▸ **Task objective**:
Take nothing but the lines from the one with "Click the search magnifier icon" through the one with "How do I perform: Open" in the entries below, both ends kept, and return them exactly with pictures left out.

▸ **Dataset items**:
- Opening Delimiter -

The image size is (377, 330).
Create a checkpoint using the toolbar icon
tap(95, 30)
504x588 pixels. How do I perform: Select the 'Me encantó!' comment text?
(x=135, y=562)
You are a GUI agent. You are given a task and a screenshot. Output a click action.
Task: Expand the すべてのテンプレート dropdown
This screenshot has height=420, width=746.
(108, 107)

- Closing Delimiter -
- Opening Delimiter -

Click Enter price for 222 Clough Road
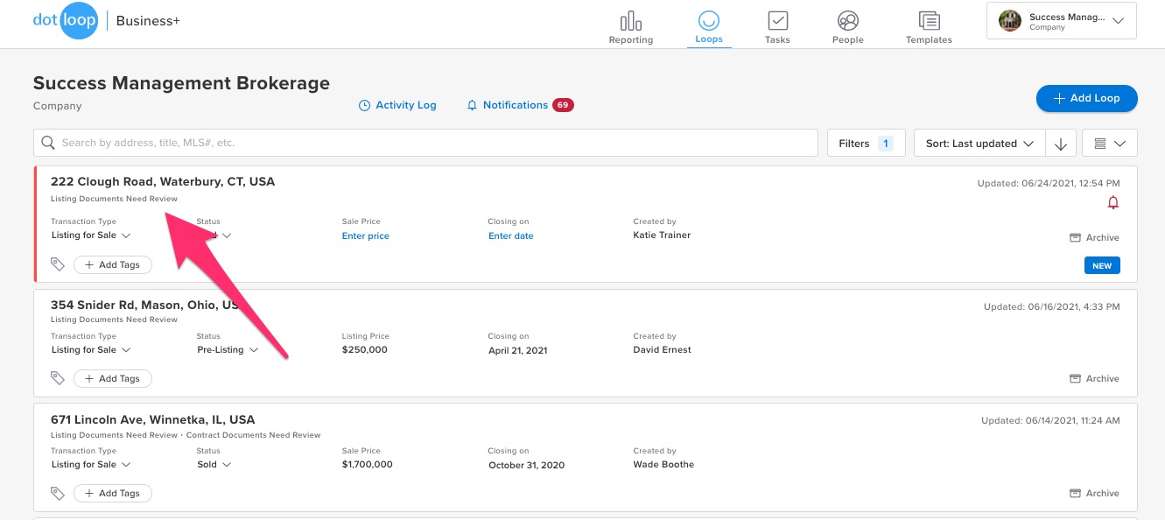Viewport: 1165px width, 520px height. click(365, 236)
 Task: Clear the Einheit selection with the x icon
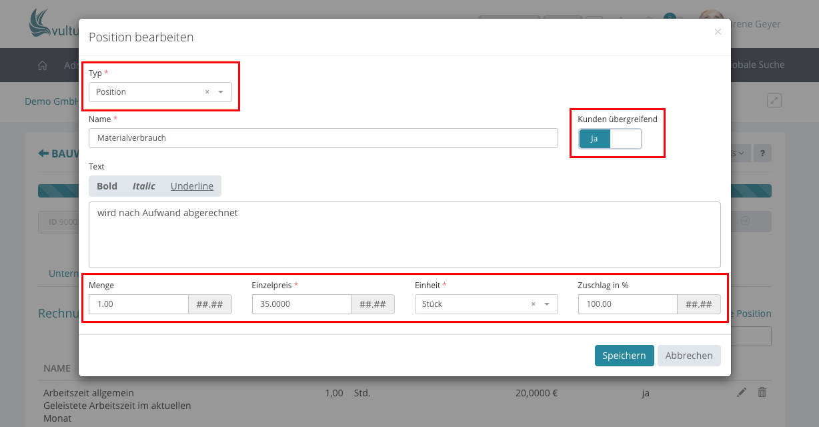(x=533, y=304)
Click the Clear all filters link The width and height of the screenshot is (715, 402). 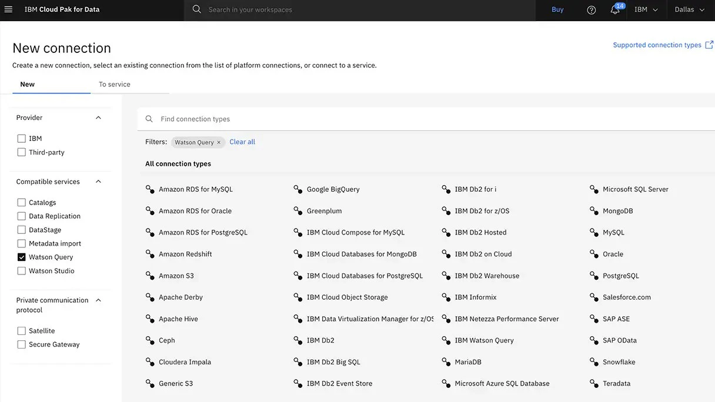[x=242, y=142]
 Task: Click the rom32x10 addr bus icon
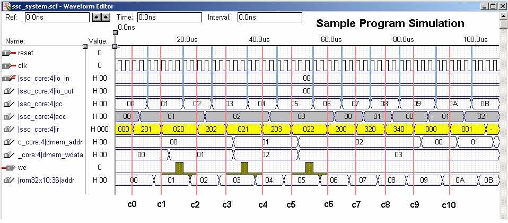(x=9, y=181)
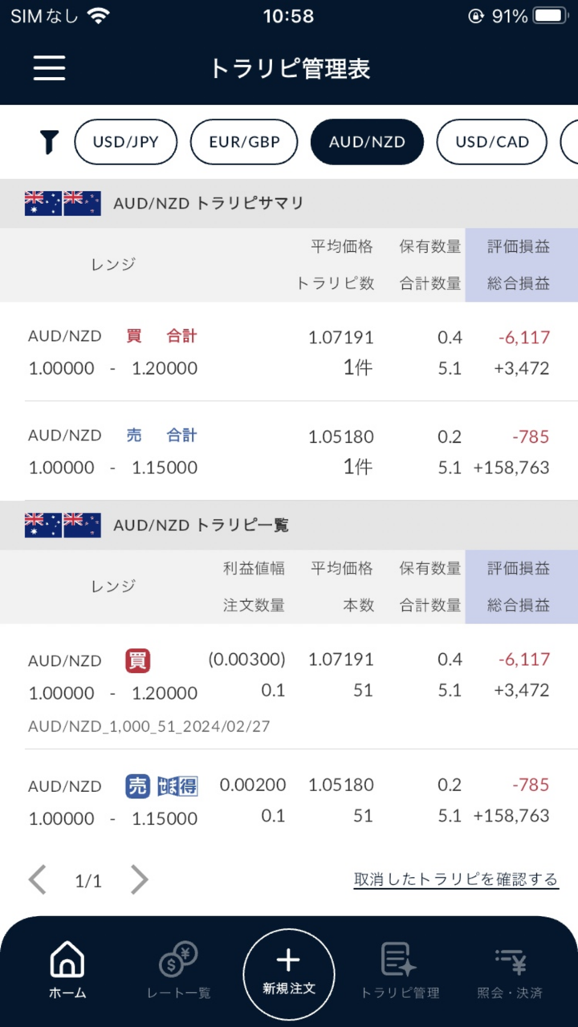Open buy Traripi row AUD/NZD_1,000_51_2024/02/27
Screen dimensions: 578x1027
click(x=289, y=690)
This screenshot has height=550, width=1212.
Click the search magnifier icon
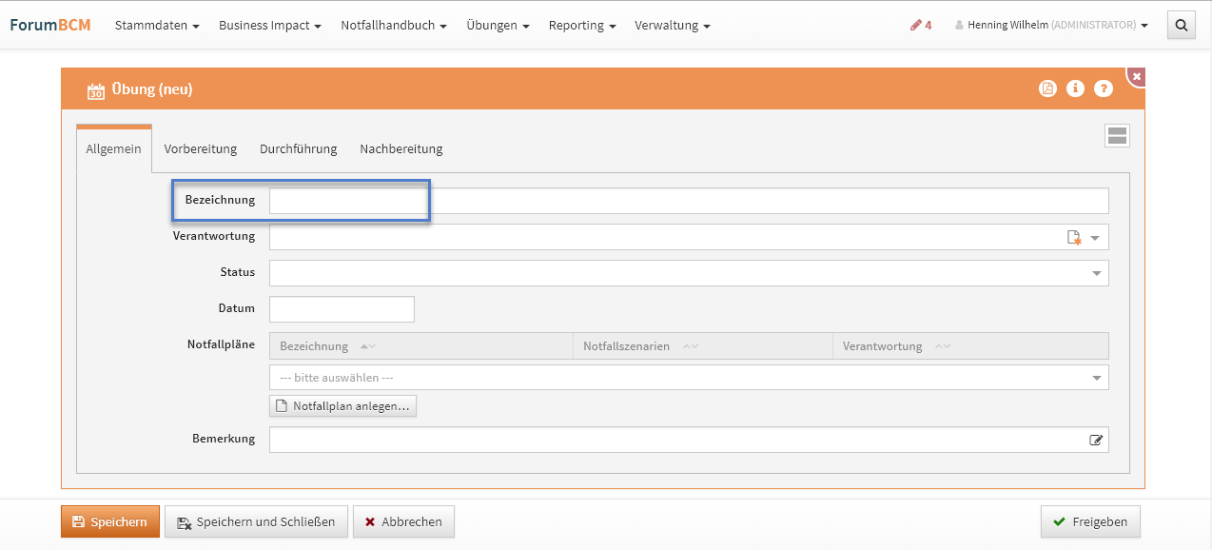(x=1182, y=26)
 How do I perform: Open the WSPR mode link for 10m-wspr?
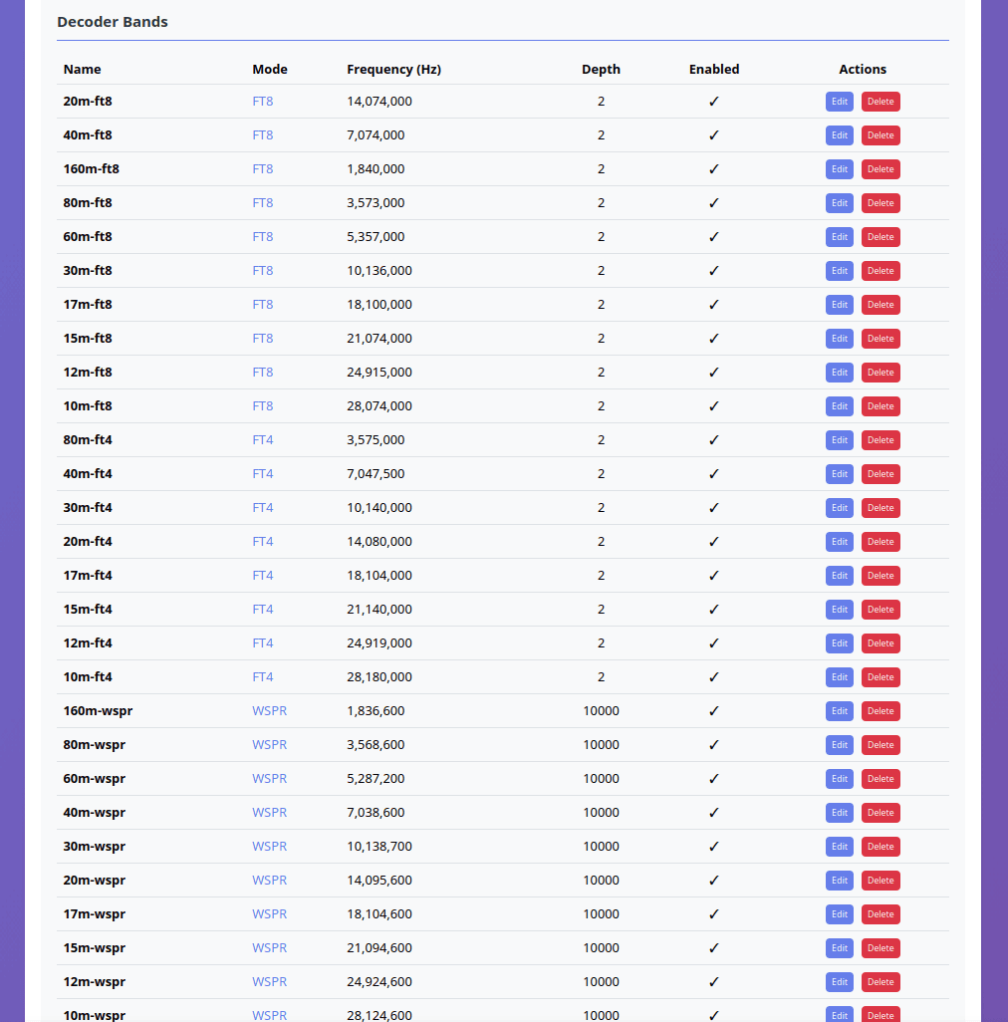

- Closing Delimiter -

▸ **Answer for this exercise**:
Click the search magnifier icon
(x=1182, y=26)
 How do I perform: Open the WSPR mode link for 10m-wspr?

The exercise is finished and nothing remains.